EXERCISE PROMPT:
Swap "profile avatar" for "account avatar" in the records below and write all of them out again with nothing else changed. Leave out the pictures.

TASK INPUT:
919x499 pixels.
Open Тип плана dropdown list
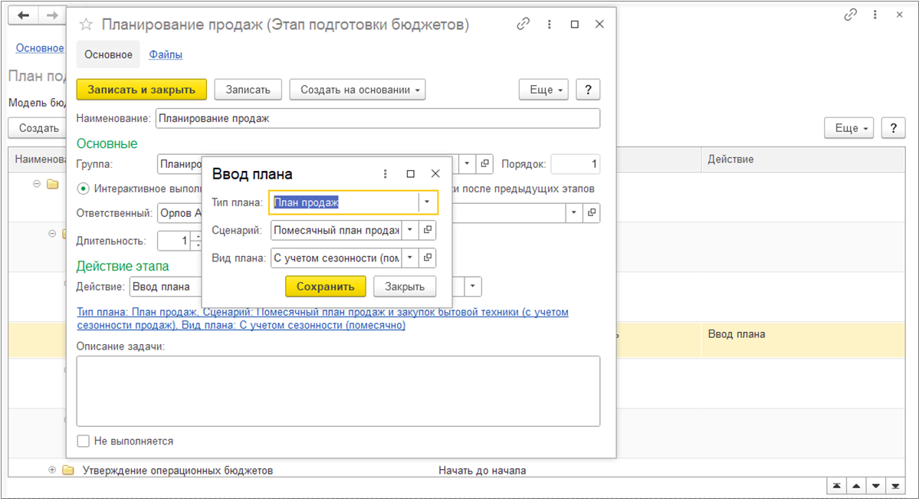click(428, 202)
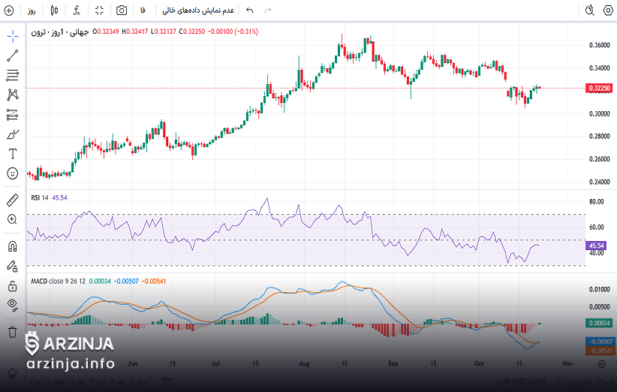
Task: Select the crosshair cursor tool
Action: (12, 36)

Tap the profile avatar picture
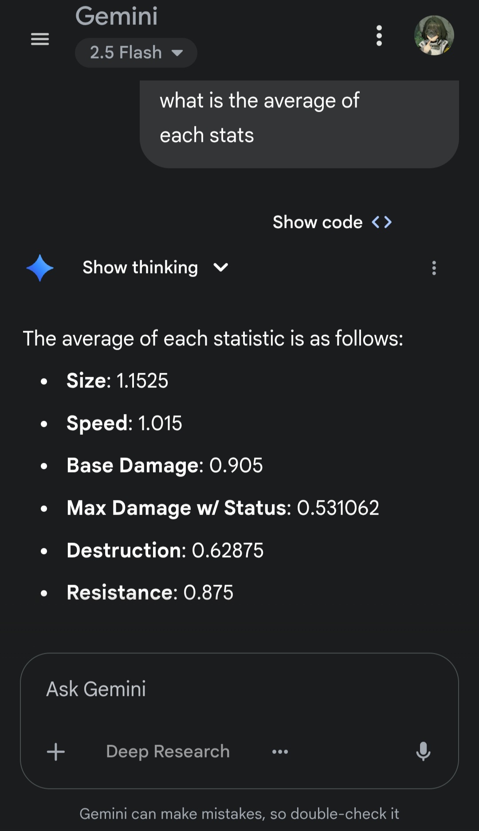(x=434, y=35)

TASK OUTPUT:
919x499 pixels.
Open Тип плана dropdown list
click(428, 202)
Task: Select the crosshair cursor tool
Action: (12, 36)

Tap the account avatar picture
(x=434, y=35)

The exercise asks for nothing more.